**Exercise objective**. Reproduce the lines starting at the one that contains "You are a GUI" and ending with the last line of the records, both included. Omit the pictures from your answer.

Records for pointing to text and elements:

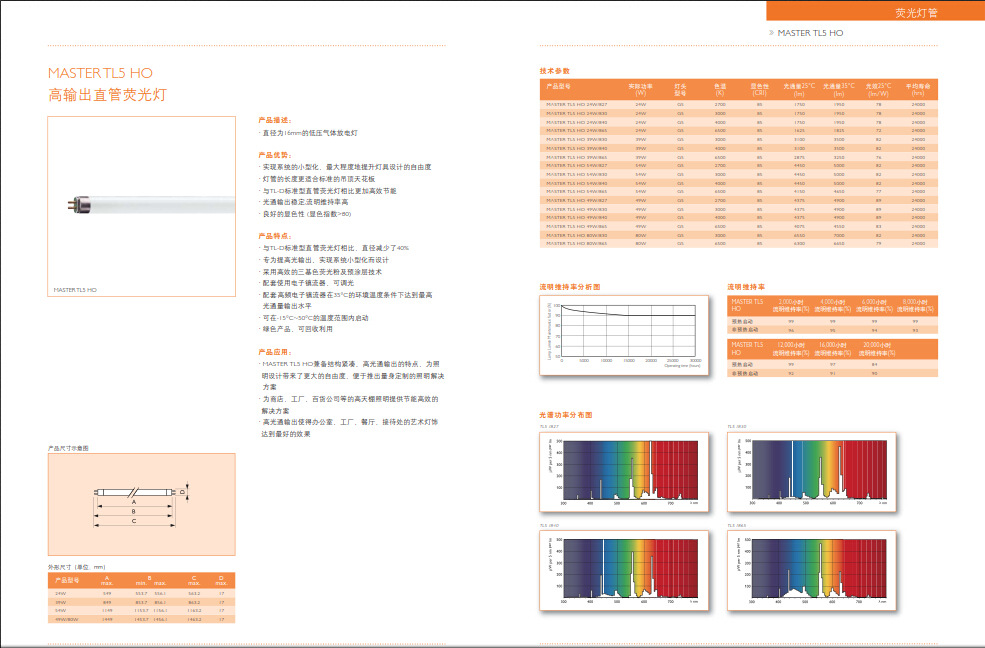Screen dimensions: 985x648
Task: Click the 产品描述 section heading
Action: click(x=274, y=119)
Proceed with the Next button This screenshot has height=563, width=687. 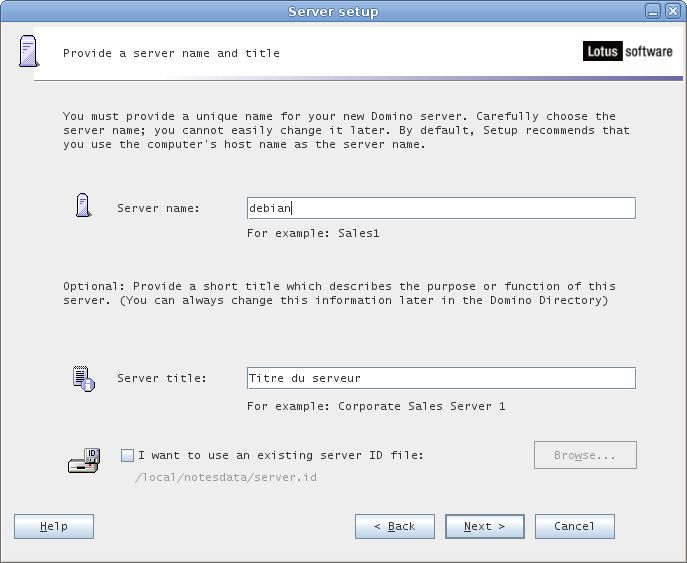[x=484, y=526]
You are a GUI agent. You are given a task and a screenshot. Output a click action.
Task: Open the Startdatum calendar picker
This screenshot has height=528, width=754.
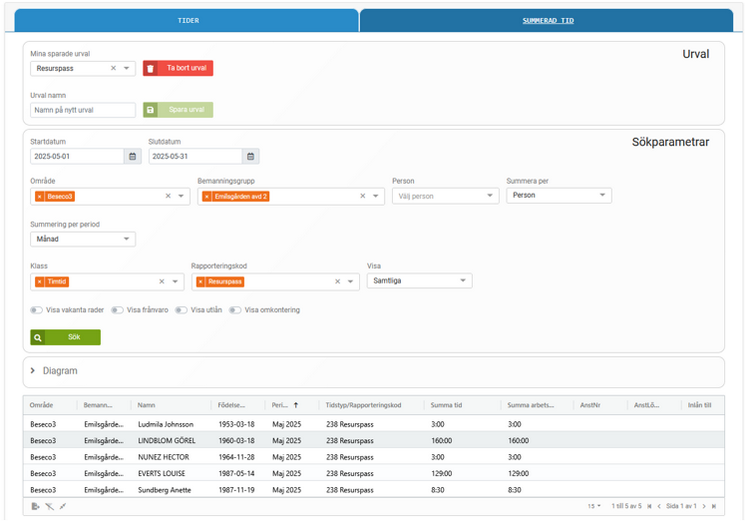pyautogui.click(x=133, y=157)
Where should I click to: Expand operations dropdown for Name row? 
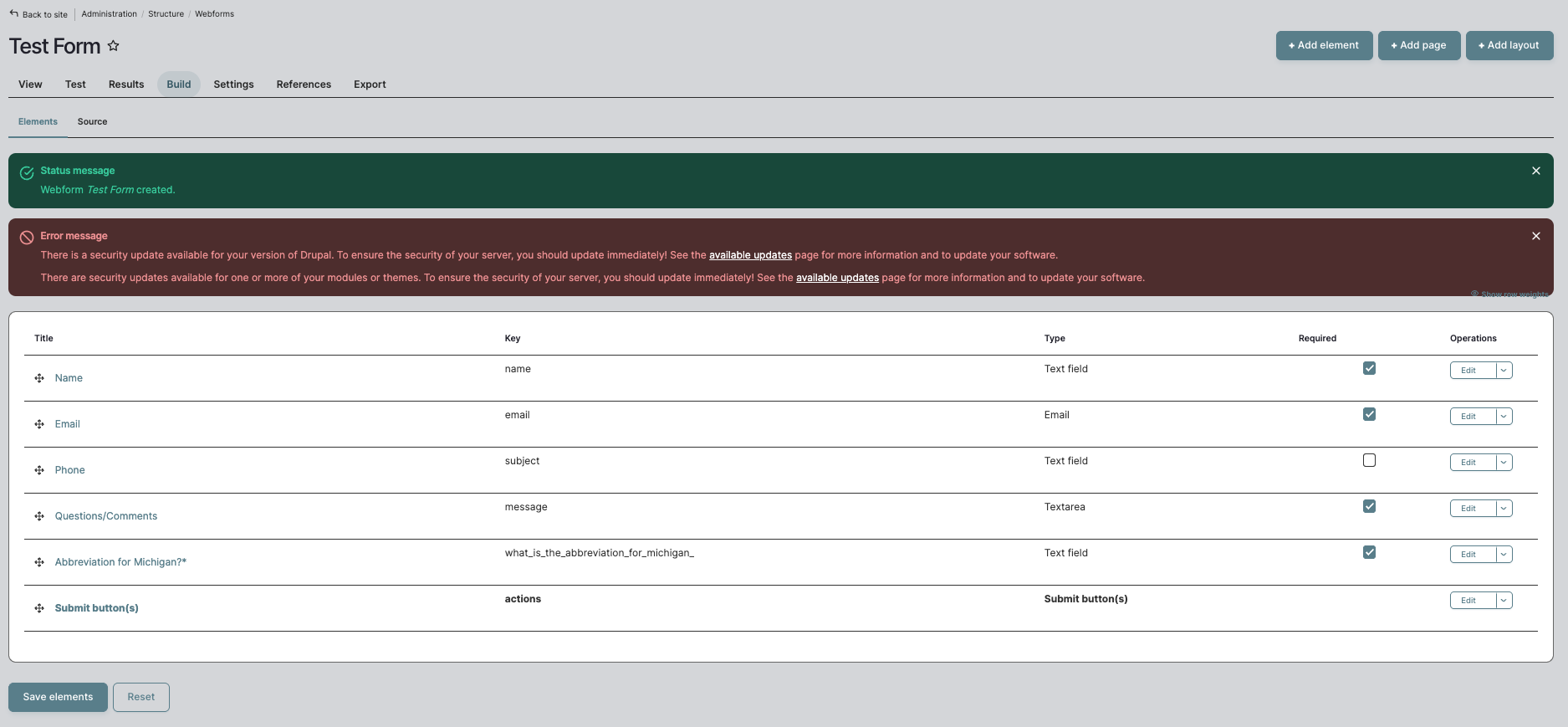(1504, 371)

**Answer to this problem**.
You are a GUI agent. You are given a task and a screenshot. Output a click action.
Task: Open the Startdatum calendar picker
This screenshot has height=528, width=754.
pyautogui.click(x=133, y=157)
Where should I click to: Expand operations dropdown for Name row? 
(1504, 371)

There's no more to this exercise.